-- What you are asked to do --
Please quote every row below word for word, from the first row to the last.

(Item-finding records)
┌────────
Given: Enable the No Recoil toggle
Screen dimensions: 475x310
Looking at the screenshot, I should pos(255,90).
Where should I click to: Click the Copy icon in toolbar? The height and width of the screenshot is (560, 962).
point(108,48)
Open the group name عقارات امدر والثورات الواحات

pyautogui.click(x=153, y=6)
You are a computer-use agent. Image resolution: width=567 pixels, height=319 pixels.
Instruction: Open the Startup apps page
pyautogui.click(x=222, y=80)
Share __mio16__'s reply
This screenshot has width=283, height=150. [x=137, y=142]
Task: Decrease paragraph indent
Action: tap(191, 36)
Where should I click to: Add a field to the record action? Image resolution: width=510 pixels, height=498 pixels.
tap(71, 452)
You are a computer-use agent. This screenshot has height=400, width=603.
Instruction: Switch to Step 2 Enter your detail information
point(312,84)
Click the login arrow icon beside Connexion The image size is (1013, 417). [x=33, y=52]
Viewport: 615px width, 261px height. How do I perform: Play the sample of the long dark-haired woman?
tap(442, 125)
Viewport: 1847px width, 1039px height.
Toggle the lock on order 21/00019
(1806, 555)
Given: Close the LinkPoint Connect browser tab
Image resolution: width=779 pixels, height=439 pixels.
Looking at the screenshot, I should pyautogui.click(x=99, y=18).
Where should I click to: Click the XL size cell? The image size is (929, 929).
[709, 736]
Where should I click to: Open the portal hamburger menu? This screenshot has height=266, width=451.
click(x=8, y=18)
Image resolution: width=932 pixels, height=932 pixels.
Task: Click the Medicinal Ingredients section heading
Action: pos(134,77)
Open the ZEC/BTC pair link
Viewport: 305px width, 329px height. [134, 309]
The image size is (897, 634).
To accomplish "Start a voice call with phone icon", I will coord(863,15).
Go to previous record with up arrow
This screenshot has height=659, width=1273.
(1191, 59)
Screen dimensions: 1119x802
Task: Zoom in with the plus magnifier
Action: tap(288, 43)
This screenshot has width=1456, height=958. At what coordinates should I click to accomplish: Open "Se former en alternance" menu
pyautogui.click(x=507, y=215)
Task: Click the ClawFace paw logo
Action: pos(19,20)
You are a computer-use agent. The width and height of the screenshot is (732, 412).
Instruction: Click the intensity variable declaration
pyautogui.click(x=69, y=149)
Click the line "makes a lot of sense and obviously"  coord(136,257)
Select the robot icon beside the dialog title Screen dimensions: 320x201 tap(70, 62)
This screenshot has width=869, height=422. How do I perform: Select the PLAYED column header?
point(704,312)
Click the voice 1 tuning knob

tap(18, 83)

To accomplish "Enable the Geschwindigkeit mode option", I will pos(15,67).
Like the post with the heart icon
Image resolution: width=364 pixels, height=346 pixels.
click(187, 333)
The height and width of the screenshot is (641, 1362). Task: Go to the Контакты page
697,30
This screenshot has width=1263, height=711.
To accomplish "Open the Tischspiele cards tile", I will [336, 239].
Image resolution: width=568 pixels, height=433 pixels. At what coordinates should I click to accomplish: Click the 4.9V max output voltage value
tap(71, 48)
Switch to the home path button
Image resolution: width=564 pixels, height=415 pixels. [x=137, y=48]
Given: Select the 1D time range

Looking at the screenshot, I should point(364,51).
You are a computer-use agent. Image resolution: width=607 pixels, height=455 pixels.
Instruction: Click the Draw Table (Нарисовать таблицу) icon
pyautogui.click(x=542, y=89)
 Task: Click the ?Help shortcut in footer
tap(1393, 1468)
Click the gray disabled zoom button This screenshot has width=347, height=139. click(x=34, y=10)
└────────
-- Solution to this task --
Given: Enable the No Recoil toggle
Screen dimensions: 475x310
Looking at the screenshot, I should pos(255,90).
Where should I click to: Click the Copy icon in toolbar? The height and width of the screenshot is (560, 962).
point(108,48)
Open the group name عقارات امدر والثورات الواحات

pyautogui.click(x=153, y=6)
You are a computer-use agent. Image resolution: width=567 pixels, height=319 pixels.
Instruction: Open the Startup apps page
pyautogui.click(x=222, y=80)
Share __mio16__'s reply
This screenshot has width=283, height=150. [x=137, y=142]
Task: Decrease paragraph indent
Action: tap(191, 36)
Where should I click to: Add a field to the record action? Image resolution: width=510 pixels, height=498 pixels.
tap(71, 452)
You are a computer-use agent. This screenshot has height=400, width=603.
Instruction: Switch to Step 2 Enter your detail information
point(312,84)
Click the login arrow icon beside Connexion The image size is (1013, 417). [x=33, y=52]
Viewport: 615px width, 261px height. How do I perform: Play the sample of the long dark-haired woman?
tap(442, 125)
Viewport: 1847px width, 1039px height.
Toggle the lock on order 21/00019
(1806, 555)
Given: Close the LinkPoint Connect browser tab
Image resolution: width=779 pixels, height=439 pixels.
Looking at the screenshot, I should pyautogui.click(x=99, y=18).
Where should I click to: Click the XL size cell? The image size is (929, 929).
[709, 736]
Where should I click to: Open the portal hamburger menu? This screenshot has height=266, width=451.
click(x=8, y=18)
Image resolution: width=932 pixels, height=932 pixels.
Task: Click the Medicinal Ingredients section heading
Action: pos(134,77)
Open the ZEC/BTC pair link
Viewport: 305px width, 329px height. [134, 309]
The image size is (897, 634).
To accomplish "Start a voice call with phone icon", I will coord(863,15).
Go to previous record with up arrow
This screenshot has height=659, width=1273.
(1191, 59)
Screen dimensions: 1119x802
Task: Zoom in with the plus magnifier
Action: tap(288, 43)
This screenshot has width=1456, height=958. At what coordinates should I click to accomplish: Open "Se former en alternance" menu
pyautogui.click(x=507, y=215)
Task: Click the ClawFace paw logo
Action: pos(19,20)
You are a computer-use agent. The width and height of the screenshot is (732, 412).
Instruction: Click the intensity variable declaration
pyautogui.click(x=69, y=149)
Click the line "makes a lot of sense and obviously"  coord(136,257)
Select the robot icon beside the dialog title Screen dimensions: 320x201 tap(70, 62)
This screenshot has width=869, height=422. How do I perform: Select the PLAYED column header?
point(704,312)
Click the voice 1 tuning knob

tap(18, 83)

To accomplish "Enable the Geschwindigkeit mode option", I will pos(15,67).
Like the post with the heart icon
Image resolution: width=364 pixels, height=346 pixels.
click(187, 333)
The height and width of the screenshot is (641, 1362). Task: Go to the Контакты page
697,30
This screenshot has width=1263, height=711.
To accomplish "Open the Tischspiele cards tile", I will [336, 239].
Image resolution: width=568 pixels, height=433 pixels. At what coordinates should I click to accomplish: Click the 4.9V max output voltage value
tap(71, 48)
Switch to the home path button
Image resolution: width=564 pixels, height=415 pixels. [x=137, y=48]
Given: Select the 1D time range

Looking at the screenshot, I should point(364,51).
You are a computer-use agent. Image resolution: width=607 pixels, height=455 pixels.
Instruction: Click the Draw Table (Нарисовать таблицу) icon
pyautogui.click(x=542, y=89)
 Task: Click the ?Help shortcut in footer
tap(1393, 1468)
Click the gray disabled zoom button This screenshot has width=347, height=139. click(x=34, y=10)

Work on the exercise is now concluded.